ThunderMLA vs FlashMLA

Libraries: TNN, MTRecLib, Verl, Picotron

Mar 16, 2025

ThunderMLA from Stanford researchers, a new optimization approach for variable-length sequence processing to large language model inference that addresses critical performance bottlenecks in attention mechanisms. ThunderMLA builds upon and substantially improves DeepSeek's FlashMLA through the implementation of a completely fused "megakernel" architecture, achieving performance gains of 20-35% across various workloads.

Background

Large language model inference, particularly in attention mechanisms during the decoding phase, faces challenges when handling variable-prompt workloads. While prefill operations typically allow for efficient GPU utilization by parallelizing across batch and sequence dimensions, the decoding phase encounters significant inefficiencies when processing small batches with limited queries.
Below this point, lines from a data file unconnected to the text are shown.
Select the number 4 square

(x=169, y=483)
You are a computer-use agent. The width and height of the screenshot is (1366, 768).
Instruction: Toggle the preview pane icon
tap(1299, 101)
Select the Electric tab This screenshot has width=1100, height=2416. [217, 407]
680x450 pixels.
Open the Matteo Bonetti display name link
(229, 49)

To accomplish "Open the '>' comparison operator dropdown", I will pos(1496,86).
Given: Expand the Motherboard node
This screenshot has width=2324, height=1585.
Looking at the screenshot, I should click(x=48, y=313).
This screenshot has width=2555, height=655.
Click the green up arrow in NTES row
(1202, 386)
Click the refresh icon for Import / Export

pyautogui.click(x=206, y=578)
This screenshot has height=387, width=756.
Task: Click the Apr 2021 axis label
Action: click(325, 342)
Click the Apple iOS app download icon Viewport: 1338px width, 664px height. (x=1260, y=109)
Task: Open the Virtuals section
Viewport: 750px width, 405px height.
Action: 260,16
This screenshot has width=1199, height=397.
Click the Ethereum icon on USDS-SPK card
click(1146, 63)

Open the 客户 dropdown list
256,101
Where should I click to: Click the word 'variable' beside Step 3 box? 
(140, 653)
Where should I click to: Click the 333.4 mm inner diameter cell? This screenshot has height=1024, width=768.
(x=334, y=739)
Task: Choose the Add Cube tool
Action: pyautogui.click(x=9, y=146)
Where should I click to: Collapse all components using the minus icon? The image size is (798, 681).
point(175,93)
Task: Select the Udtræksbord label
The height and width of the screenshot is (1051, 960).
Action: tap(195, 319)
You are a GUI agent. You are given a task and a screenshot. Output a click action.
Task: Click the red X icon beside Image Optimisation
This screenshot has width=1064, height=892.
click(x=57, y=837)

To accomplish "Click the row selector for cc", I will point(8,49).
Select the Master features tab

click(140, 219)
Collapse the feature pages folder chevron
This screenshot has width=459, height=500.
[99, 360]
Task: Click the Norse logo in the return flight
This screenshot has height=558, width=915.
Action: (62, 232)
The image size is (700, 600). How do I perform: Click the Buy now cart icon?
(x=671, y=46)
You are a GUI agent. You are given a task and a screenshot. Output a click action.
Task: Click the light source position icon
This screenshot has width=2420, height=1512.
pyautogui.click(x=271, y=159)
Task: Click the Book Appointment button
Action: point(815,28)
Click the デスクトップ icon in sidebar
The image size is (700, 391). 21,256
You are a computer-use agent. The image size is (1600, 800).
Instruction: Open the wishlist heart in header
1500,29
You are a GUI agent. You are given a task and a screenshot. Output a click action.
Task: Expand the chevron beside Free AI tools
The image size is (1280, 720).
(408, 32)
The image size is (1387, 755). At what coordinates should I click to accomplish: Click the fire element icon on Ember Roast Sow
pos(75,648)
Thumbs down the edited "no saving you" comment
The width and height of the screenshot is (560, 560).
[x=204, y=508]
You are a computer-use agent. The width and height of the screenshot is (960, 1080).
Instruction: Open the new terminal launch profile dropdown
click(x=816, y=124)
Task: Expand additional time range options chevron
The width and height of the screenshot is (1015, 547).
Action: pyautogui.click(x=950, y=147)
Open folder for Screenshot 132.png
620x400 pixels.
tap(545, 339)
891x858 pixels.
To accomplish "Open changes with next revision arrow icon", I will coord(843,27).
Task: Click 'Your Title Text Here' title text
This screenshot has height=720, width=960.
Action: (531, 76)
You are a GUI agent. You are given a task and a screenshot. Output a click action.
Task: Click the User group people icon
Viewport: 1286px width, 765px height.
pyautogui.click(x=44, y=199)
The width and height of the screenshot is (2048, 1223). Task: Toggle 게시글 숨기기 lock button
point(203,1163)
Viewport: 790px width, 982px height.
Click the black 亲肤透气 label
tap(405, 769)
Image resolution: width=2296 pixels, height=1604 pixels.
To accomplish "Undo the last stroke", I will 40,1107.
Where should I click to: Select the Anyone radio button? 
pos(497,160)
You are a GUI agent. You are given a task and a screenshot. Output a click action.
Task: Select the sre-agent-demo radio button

The fundamental issues arise from the traditional approach of using multiple kernel launches, which introduces considerable overhead. This overhead manifests in three primary ways:

the computational cost of setting up and tearing down separate kernel launches,
tail effects between kernel executions that lead to suboptimal resource utilization,
limitations in batch sizes when running large reasoning models.
These inefficiencies become particularly pronounced in scenarios with imbalanced inputs. For instance, the researchers describe a representative workload involving a batch of four prompts with lengths ranging from 1,696 to 45,118 tokens, generating four new tokens with 8-way tensor parallelism on DeepSeek R1, resulting in 16 heads per GPU.

In this scenario, FlashMLA achieves only 144 TFLOPS and 1,199 GB/s on an SXM H100, substantially below the hardware's advertised capabilities of 939 TFLOPS and 3,300 GB/s. This is a large gap and main premise of the approach is to cover this performance gap.

ThunderMLA: Core Innovations and Architecture

ThunderMLA introduces a completely fused megakernel that eliminates the overhead associated with multiple kernel launches. This approach enables to achieve 183 TFLOPS and 1,520 GB/s on the same representative workload mentioned earlier, reducing execution time from 52 microseconds to 41 microseconds – a substantial 21% improvement.

The architecture consists of four key components:

a novel interpreter template for building megakernels,
the ThunderMLA megakernel implementation itself
two specialized schedulers for work allocation
advanced timing infrastructure for performance analysis.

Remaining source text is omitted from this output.